# Exercise description:
Identify each line in the items below that contains the word "Collapse" and copy those lines.

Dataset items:
----------

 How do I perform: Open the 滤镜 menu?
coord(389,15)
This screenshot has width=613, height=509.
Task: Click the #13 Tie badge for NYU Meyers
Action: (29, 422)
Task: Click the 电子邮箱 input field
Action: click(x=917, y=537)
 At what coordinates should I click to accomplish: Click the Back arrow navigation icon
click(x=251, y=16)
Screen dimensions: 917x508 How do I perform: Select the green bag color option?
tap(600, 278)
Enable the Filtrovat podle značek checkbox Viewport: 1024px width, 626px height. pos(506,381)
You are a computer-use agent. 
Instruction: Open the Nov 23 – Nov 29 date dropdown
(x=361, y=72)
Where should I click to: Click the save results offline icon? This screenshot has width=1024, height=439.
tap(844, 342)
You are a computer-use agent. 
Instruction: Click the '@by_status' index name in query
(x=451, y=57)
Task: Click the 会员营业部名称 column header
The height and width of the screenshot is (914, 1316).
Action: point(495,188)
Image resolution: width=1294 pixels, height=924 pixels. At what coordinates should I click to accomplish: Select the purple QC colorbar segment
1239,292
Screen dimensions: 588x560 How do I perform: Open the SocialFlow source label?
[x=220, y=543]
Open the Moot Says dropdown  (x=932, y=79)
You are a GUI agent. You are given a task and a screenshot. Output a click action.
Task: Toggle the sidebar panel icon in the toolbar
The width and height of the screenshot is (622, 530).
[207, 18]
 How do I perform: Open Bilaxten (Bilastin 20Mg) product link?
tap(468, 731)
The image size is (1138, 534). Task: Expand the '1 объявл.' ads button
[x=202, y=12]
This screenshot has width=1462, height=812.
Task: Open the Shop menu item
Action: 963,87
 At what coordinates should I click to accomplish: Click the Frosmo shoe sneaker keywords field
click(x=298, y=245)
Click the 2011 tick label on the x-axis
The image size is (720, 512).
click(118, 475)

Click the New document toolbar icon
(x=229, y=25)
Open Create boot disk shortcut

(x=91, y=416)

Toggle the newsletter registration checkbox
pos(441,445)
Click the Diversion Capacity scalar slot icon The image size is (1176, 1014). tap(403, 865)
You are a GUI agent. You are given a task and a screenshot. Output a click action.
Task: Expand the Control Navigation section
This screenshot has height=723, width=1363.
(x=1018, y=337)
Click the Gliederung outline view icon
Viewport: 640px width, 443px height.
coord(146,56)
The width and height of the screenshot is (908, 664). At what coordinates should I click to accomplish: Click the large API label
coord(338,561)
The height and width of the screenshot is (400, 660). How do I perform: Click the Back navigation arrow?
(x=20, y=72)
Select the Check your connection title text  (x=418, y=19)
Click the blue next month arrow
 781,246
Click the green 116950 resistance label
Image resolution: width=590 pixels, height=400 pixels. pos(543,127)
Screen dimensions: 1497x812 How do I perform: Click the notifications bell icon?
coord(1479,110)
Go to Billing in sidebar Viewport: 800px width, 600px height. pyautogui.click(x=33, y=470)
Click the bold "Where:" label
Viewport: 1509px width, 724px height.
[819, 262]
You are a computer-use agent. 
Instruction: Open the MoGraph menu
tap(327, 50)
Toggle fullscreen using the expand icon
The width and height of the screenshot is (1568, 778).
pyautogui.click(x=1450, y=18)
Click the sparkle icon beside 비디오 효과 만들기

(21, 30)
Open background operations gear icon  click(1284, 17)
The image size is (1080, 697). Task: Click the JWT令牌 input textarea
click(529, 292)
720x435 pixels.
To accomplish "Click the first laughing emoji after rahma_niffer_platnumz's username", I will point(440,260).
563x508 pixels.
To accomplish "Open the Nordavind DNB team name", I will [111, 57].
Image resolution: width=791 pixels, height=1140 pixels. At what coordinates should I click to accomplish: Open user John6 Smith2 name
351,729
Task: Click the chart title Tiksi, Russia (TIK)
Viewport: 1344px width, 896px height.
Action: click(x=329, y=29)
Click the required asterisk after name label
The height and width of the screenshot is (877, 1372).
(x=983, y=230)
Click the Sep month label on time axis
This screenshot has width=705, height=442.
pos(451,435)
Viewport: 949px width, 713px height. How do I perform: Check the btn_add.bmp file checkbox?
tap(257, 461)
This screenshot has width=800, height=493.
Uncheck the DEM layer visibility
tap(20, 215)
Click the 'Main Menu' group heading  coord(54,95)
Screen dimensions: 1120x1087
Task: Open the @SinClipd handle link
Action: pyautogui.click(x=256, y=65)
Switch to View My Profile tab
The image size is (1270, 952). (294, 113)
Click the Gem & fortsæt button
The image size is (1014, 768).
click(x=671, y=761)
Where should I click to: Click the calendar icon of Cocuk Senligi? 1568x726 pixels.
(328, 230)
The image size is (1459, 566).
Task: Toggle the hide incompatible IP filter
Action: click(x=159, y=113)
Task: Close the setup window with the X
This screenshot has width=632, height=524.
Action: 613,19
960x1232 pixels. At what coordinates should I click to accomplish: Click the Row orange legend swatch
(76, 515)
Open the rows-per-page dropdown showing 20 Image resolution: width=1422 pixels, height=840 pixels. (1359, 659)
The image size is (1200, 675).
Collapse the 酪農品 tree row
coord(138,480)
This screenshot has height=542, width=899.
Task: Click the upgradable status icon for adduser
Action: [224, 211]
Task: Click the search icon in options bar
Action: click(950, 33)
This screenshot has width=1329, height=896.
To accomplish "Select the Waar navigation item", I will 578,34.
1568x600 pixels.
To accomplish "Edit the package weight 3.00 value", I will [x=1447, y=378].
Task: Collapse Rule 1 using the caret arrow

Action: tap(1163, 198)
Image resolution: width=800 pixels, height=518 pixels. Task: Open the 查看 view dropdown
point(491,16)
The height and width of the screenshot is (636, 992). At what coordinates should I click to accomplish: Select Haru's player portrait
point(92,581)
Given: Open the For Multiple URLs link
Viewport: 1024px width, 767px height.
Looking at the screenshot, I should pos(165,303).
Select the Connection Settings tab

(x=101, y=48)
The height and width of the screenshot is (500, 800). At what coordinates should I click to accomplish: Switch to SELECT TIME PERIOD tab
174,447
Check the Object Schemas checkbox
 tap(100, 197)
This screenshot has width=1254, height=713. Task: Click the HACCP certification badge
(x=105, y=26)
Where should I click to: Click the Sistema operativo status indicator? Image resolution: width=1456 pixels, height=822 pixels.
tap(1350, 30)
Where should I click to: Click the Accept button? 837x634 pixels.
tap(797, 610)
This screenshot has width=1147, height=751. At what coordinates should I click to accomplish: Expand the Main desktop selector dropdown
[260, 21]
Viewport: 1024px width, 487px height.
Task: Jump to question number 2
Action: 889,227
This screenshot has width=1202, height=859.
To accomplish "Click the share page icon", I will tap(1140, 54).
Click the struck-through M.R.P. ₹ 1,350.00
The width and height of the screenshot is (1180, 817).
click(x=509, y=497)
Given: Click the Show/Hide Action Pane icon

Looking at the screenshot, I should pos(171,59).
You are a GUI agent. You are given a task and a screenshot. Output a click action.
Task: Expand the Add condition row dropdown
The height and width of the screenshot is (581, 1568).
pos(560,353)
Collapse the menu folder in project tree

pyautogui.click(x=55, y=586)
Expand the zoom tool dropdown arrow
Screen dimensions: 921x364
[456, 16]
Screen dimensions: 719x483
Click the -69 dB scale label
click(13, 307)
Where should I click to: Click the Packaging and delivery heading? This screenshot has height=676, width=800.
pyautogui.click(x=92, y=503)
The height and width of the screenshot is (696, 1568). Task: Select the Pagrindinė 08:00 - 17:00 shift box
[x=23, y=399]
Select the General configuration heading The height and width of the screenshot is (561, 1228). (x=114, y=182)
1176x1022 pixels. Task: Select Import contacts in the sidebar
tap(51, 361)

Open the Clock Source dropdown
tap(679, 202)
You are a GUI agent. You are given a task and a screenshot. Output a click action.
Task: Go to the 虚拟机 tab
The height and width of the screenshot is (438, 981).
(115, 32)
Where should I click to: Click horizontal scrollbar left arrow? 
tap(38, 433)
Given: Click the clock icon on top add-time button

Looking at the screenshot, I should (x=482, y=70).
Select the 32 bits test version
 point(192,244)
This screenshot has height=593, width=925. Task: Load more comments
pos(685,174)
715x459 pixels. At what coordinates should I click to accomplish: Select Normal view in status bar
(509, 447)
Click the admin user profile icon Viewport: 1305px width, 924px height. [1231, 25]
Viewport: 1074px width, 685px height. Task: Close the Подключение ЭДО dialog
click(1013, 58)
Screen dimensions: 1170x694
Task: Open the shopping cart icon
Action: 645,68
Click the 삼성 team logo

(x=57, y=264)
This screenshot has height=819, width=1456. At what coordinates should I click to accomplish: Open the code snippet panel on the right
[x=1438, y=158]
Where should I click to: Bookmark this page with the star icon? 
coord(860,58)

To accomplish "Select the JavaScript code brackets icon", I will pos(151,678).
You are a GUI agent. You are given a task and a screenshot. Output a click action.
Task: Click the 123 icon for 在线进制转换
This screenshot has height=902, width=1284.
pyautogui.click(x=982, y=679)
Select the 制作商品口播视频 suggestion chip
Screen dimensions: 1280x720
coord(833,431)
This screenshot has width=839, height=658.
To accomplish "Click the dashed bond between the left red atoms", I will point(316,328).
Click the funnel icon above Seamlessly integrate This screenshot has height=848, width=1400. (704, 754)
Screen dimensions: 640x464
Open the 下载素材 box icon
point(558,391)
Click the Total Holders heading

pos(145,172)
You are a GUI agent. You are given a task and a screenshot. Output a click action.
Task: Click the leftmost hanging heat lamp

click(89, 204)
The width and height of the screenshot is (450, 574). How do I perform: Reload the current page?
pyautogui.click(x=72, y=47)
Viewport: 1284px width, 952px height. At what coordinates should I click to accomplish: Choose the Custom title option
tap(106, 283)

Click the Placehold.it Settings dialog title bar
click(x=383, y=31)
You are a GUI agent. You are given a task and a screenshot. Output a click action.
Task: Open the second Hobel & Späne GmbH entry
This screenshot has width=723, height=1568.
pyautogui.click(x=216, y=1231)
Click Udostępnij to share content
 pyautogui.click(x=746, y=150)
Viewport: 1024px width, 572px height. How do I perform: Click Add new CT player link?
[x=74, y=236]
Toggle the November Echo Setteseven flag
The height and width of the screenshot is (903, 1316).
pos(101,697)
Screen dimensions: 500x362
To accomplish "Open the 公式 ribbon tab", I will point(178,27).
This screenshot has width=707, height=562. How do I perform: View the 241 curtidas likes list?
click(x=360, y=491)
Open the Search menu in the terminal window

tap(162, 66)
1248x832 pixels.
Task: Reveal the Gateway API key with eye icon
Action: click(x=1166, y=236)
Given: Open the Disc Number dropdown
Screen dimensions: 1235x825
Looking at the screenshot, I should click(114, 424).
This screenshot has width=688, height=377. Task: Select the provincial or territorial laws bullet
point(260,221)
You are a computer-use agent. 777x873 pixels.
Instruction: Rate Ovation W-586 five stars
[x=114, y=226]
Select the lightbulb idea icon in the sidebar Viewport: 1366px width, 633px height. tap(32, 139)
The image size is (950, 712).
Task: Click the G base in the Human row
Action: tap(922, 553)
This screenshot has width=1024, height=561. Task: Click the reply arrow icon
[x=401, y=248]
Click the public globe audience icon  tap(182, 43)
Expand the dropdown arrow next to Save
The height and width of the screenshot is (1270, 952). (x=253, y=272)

----------

# Worked solution:
Collapse the 酪農品 tree row
Task: Collapse Rule 1 using the caret arrow
Collapse the menu folder in project tree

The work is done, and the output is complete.